▸ **THE TASK**:
Exactly as they appear, copy the lines from the start of the entries below to the line containing "The image size is (733, 602).", both ends included.

▸ **PROVIDED RECORDS**:
»»

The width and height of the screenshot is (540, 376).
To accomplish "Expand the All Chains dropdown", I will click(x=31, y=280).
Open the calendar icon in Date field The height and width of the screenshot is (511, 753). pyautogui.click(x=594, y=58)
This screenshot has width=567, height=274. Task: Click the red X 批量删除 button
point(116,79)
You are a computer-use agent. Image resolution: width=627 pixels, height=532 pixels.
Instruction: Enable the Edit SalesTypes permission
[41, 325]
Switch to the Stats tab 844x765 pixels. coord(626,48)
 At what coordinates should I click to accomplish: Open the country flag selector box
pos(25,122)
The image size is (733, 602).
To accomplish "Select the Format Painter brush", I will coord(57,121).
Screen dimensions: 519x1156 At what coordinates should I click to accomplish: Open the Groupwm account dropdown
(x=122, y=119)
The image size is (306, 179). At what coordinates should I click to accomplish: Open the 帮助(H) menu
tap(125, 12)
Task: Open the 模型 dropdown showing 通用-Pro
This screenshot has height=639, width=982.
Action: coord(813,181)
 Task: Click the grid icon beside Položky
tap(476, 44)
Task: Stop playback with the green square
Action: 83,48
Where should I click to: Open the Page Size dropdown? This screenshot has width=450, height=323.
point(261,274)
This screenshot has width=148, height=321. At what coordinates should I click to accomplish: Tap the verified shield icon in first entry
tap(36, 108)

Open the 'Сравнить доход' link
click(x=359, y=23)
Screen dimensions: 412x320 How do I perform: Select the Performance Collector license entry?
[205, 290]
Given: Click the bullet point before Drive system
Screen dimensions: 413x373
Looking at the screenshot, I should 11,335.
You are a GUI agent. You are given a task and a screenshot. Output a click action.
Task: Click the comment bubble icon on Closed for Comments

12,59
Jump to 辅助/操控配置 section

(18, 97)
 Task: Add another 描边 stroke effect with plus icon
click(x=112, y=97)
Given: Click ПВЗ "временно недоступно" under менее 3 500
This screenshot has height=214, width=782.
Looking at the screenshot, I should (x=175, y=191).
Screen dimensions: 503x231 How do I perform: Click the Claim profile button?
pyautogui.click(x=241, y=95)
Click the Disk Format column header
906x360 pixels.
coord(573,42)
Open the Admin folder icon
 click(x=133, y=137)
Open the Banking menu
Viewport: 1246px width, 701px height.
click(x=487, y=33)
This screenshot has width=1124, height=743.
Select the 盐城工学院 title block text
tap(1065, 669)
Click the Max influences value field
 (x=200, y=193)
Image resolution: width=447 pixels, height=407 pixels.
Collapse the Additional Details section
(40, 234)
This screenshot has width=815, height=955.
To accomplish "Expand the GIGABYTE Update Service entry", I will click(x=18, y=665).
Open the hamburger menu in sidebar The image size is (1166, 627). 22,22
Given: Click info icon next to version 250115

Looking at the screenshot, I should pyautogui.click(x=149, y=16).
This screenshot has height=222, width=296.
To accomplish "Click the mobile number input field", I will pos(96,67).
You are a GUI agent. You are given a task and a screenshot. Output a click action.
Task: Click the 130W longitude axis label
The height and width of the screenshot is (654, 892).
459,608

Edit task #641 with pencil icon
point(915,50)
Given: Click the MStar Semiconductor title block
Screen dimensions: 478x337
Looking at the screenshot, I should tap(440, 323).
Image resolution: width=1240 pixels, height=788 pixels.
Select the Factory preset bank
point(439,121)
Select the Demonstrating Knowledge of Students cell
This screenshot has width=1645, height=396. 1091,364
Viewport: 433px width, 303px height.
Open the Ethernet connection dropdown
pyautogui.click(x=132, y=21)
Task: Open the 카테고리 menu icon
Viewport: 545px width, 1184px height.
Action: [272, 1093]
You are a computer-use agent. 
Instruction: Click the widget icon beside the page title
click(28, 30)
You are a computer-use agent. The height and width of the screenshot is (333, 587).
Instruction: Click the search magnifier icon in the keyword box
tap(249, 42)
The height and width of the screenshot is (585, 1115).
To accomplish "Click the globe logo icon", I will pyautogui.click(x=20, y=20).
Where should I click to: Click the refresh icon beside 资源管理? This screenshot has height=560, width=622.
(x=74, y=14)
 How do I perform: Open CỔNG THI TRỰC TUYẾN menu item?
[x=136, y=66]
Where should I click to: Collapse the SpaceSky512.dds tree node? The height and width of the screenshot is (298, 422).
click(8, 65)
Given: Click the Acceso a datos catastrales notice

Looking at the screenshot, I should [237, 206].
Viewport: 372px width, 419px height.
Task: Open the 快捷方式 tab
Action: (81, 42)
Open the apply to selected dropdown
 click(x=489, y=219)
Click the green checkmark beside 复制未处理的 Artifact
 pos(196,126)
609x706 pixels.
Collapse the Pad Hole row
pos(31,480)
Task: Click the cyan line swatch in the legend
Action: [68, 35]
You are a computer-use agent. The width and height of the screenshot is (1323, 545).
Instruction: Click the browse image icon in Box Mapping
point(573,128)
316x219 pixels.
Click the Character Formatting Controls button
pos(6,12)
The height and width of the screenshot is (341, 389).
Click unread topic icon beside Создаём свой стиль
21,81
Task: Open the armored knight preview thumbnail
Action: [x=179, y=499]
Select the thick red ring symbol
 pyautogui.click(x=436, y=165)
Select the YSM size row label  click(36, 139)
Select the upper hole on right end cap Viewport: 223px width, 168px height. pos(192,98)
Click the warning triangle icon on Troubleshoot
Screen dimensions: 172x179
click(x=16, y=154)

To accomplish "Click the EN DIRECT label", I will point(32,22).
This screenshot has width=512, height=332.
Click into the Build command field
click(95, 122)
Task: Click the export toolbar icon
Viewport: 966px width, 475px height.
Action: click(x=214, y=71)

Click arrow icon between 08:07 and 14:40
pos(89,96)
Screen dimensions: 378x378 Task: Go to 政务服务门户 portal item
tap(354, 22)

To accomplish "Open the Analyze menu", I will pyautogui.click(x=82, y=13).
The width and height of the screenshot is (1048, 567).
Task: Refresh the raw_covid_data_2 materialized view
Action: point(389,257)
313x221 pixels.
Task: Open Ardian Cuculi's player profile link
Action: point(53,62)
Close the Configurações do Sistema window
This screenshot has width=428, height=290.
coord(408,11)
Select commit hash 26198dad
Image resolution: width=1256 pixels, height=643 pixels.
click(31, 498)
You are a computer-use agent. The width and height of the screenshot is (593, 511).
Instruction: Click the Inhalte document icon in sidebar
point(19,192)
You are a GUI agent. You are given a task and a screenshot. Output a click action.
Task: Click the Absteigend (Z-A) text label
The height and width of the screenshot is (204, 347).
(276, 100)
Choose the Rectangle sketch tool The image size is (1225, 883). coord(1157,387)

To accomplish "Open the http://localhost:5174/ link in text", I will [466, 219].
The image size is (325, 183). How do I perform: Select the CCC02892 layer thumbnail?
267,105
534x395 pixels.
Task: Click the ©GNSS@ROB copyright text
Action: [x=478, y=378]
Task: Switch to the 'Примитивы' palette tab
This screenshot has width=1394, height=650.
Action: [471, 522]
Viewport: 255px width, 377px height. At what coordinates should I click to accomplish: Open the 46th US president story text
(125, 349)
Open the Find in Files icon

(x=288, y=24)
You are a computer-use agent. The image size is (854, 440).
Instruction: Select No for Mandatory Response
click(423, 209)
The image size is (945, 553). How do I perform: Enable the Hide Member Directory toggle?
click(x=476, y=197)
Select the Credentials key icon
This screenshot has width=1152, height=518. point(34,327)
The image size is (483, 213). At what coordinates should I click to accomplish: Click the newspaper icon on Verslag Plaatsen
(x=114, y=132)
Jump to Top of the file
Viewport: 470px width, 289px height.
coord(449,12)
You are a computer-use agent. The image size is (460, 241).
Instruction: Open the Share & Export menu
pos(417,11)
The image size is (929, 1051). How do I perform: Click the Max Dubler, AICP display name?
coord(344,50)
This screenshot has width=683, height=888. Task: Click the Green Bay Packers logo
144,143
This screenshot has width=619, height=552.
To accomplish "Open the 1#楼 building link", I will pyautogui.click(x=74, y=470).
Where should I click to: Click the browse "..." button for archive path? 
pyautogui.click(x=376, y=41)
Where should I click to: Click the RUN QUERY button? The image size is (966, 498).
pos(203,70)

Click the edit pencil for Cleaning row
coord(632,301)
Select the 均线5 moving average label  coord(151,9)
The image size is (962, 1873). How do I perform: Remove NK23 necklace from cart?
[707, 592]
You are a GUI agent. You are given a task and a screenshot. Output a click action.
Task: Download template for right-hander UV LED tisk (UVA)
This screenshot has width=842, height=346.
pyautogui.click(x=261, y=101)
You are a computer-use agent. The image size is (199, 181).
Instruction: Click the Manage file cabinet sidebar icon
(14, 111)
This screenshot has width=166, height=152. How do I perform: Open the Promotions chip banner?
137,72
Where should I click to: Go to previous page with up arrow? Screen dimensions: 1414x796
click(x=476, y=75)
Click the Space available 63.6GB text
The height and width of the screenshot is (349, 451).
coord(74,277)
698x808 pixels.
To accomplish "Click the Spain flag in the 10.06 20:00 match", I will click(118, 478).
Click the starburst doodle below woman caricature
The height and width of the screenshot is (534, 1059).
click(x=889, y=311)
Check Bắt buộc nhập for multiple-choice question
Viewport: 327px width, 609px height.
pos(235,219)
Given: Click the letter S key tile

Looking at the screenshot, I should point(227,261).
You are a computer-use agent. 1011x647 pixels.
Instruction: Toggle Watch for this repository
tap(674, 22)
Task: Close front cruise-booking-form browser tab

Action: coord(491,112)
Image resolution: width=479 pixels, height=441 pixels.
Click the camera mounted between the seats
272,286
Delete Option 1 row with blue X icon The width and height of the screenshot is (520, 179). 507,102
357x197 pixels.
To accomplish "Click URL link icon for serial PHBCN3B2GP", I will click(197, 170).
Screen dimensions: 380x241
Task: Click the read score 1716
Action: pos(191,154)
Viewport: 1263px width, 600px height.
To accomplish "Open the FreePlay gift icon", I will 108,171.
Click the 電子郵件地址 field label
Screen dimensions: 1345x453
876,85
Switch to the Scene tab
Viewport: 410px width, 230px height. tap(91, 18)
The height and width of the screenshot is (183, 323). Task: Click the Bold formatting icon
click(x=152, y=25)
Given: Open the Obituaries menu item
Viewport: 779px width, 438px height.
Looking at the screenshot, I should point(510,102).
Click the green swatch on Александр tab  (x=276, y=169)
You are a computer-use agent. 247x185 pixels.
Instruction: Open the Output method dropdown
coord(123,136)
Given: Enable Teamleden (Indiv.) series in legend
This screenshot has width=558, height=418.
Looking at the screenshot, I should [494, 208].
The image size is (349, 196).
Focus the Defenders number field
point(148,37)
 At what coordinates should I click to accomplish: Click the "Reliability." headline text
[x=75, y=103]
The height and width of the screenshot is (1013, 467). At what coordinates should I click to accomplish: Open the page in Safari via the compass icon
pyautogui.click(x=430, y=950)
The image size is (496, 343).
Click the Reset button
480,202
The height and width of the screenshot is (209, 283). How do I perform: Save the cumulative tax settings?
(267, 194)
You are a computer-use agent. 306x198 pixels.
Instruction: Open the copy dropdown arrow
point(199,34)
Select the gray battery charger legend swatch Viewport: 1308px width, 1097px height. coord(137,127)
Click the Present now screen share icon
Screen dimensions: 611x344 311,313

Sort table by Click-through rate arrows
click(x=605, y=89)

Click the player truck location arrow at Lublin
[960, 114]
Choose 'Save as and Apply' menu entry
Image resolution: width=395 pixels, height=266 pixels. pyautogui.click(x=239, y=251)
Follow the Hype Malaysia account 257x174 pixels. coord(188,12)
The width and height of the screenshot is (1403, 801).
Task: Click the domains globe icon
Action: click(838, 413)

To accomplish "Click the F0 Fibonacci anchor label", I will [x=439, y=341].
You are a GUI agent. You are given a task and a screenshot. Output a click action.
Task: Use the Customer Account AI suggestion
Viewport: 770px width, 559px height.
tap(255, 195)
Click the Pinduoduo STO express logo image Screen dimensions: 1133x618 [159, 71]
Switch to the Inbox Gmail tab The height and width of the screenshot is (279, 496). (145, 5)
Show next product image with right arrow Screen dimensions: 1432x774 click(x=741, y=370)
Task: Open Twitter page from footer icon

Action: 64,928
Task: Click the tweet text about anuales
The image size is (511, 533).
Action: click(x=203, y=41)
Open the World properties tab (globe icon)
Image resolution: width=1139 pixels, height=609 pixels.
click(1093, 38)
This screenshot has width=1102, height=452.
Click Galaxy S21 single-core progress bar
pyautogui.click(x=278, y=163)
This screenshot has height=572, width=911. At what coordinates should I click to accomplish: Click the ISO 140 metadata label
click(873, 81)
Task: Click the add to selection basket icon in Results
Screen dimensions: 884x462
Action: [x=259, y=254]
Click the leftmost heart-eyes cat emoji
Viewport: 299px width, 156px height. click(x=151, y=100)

««

▸ **EXERCISE RESULT**:
The width and height of the screenshot is (540, 376).
To accomplish "Expand the All Chains dropdown", I will click(x=31, y=280).
Open the calendar icon in Date field The height and width of the screenshot is (511, 753). pyautogui.click(x=594, y=58)
This screenshot has width=567, height=274. Task: Click the red X 批量删除 button
point(116,79)
You are a computer-use agent. Image resolution: width=627 pixels, height=532 pixels.
Instruction: Enable the Edit SalesTypes permission
[41, 325]
Switch to the Stats tab 844x765 pixels. coord(626,48)
 At what coordinates should I click to accomplish: Open the country flag selector box
pos(25,122)
The image size is (733, 602).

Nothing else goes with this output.